“The greatest foe to art is luxury, art cannot live in its atmosphere.” — William Morris, The Beauty of Life.
THERE’S BEEN A lot of talk about how very black the black comedy-horror film The Menu is, how brutal—how like ‘Parasite’ and other recent satires of class rage it is, and how savage an indictment of the emptiness of wealth and luxury (“An opera of humiliation, self-loathing and revenge”—the New York Times…“Deliciously mean”—Vulture…“Revenge is served hot in delicious haute cuisine satire”—the Guardian). But these readings miss the point of the film, which was released in November in cinemas, and is now available for streaming on Disney+ in the UK, and HBO in the US.
The Menu is a tragedy, full of tenderness and love toward art and craftsmanship, and real mourning at the failure of the artists of the 20th century to have understood in time that all the passion in the world, however focused and concentrated in steadfast dedication to a noble purpose, would never bring about the first real Enlightenment. It wouldn’t be enough to turn the tide of greed and brutality. Nobody saw how enslaved we were to the machine until it was too late, having earned nothing more by our obsessive dedication than maybe a cape of marshmallows and a chocolate hat to wear into the fire, like the sad victims of privilege in the movie submit to wearing at the end, not having realized they themselves were part of the cosmic dégustation until it was much, much too late.
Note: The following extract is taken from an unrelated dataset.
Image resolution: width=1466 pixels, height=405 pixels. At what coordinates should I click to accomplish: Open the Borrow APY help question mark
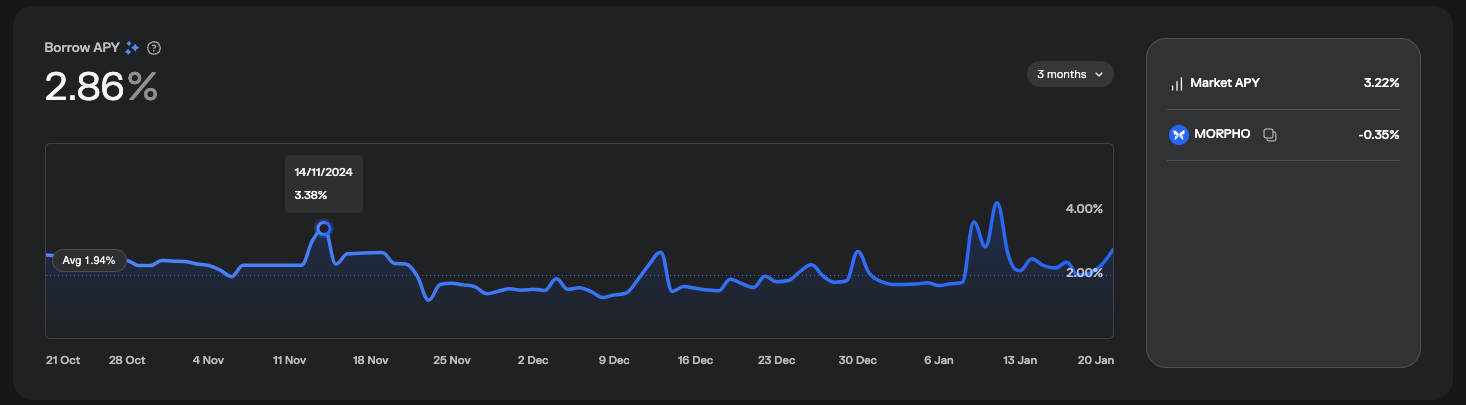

There was a time when Progress—limitless, egalitarian, promising prosperity and safety for all the world’s creatures—seemed as inevitable as disaster does now. But as all us older late-stage capitalists can now plainly see, that incrementalist fantasy was always a sham, and the whole enterprise corrupt and poisoned from the start; there was nowhere to go but where we find ourselves now, with the planet and its creatures and all its riches tortured, dug up, sold for parts, and ruined, maybe for good, by a whole gang of civilizational asset strippers over centuries or millennia.
Enter, then, Ralph Fiennes, in the role of chef Julian Slowik, who’s assembled a wildly unpleasant group of rich people in his famous island restaurant, where, it very weirdly emerges, they will all soon die. But Slowik isn’t a villain, or even really a murderer. He’s a grief-stricken artist whose life’s purpose has gone out like a candle in the sick realization that the world is doomed, and that he and his colleagues, who had all dedicated themselves to the same exacting craft, were deceived, and had been deceived all along; that the high station he’d reached, and all the beauty he’d sought and made, were in the service of cruelty, emptiness, and venality. Believe me, a lot of older people feel that way now.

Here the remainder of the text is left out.